EXCERPT TO READ
You know I can’t do grief on demand. When you finally went, I could breathe out again and think of all the fun and amusing things. Those two stifling years at the end were and still are unreal to me. I need to stick with thoughts of your prime, the others will have to do their whaling and tears. My mind won’t let me register your passing, it was only a bit of admin isn’t it? Let me pretend you’re still there in the way I knew you.
In that hospital I watched mum plump up your pillows. Your face shone in ecstasy as your princess was with you.Could you feel me squeezing your hand? We never easily expressed emotion with each other but did you go knowing how dearly I loved you? Mum verbalised her usual trivia yet she only spoke these filler words to break our silence so full of dread and late regrets. You looked at us with complete knowing, a wisdom that transcended time and your present weak physical being.
I was overcome with the new vision of you that I could not fathom. I fled to that day room and wept in front of a home makeover programme so you would not see my belly cry. As visiting time cruelly ticked on, I knew our reluctant performance would be ending soon. We were three cast members amongst a hateful script that we knew was written to lead your last show.
Mum walked you along the tubular corridor. A bleak walk, absurdly short so we’d have to summon up mental images of green lush scenery, a Cotswold breeze and hilltop views. We’d superimpose these coloured fantasies over the hospital notice boards, disinfectant smell and grimy windows overlooking the air conditioning pipes.
Remember when we all stood in front of the electric sliding door exit? You, the child, pleaded to come with us instead of turning back to grey suffocating walls of nothing. You wanted to come back and rest in Mum’s lavender duvet of dreams. The other side of the door had air and more life, I wanted to escape, you did too. In your mind you were well and would be planning a country excursion for my mum, a barbecue or perhaps a wedding celebration.
As mum walked you back to the ward, I sat on a plastic chair and stared along the long corridor tunnel. My eye vision at the back of you both, framed by the sharp tunnel perspective of the corridor to the horizon. I will not forget the corridor scene dad. It looked like a mum leading a little Greek boy in pyjamas back to his bed. You clung to her with your short, shrunken frame walking further and further away from my view. An inseparable romance, yet you, a frightened lost boy being guided back to bed by his Disney angel.
We all knew what was to come. Life as you wanted it had become impossible. The struggle needed to end. Two years on, I still can’t grasp that you’ve really gone. You are part of me every day and can’t be taken. Dad, I can’t keep going to that cemetery, as I just don’t feel you are there. We’ll be together when I head into your part of the town OK? I’ll feel you near me at the car boot sale, at any barbershop, down the Cotswold lanes and feeling the sun on your Greek Island. I want to forget visiting time and remember your character, your accent, your gestures, your phrases, your way.

WORK TO COMPLETE
1. In the essay about a father's last days in hospital, where does the writer go to weep?
2. Write out the passage of the essay about a father's last days in hospital between "I was overcome" and "your last show.", inclusive.

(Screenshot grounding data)
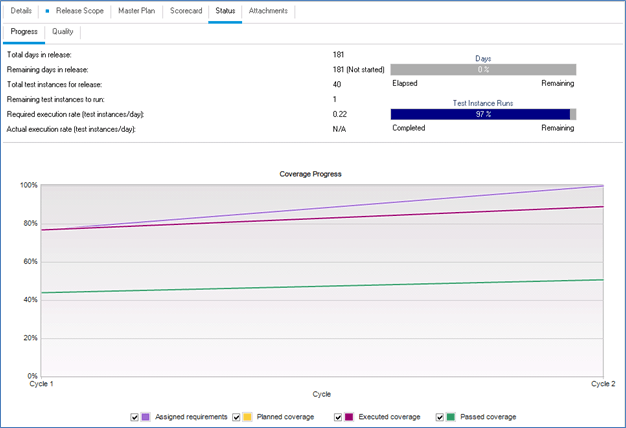This screenshot has height=428, width=626.
Task: Click the green Passed coverage legend swatch
Action: pyautogui.click(x=449, y=416)
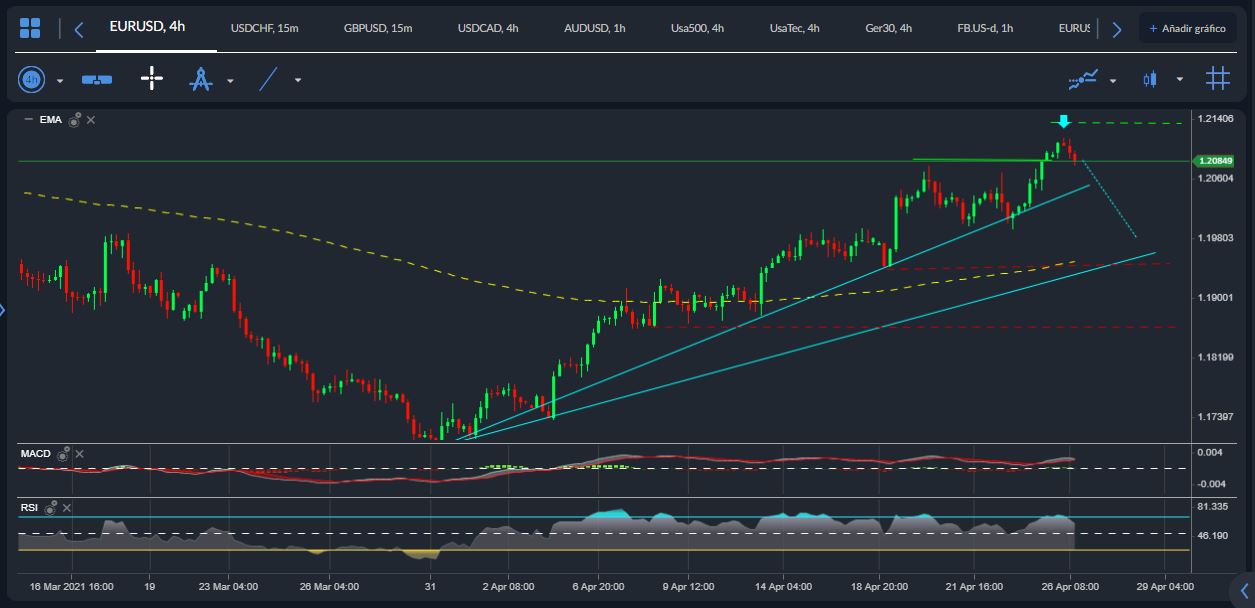
Task: Switch to the GBPUSD 15m tab
Action: click(x=378, y=28)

PROBLEM SOLUTIONS
1. To the day room, in front of a home makeover programme.

2.
I was overcome with the new vision of you that I could not fathom. I fled to that day room and wept in front of a home makeover programme so you would not see my belly cry. As visiting time cruelly ticked on, I knew our reluctant performance would be ending soon. We were three cast members amongst a hateful script that we knew was written to lead your last show.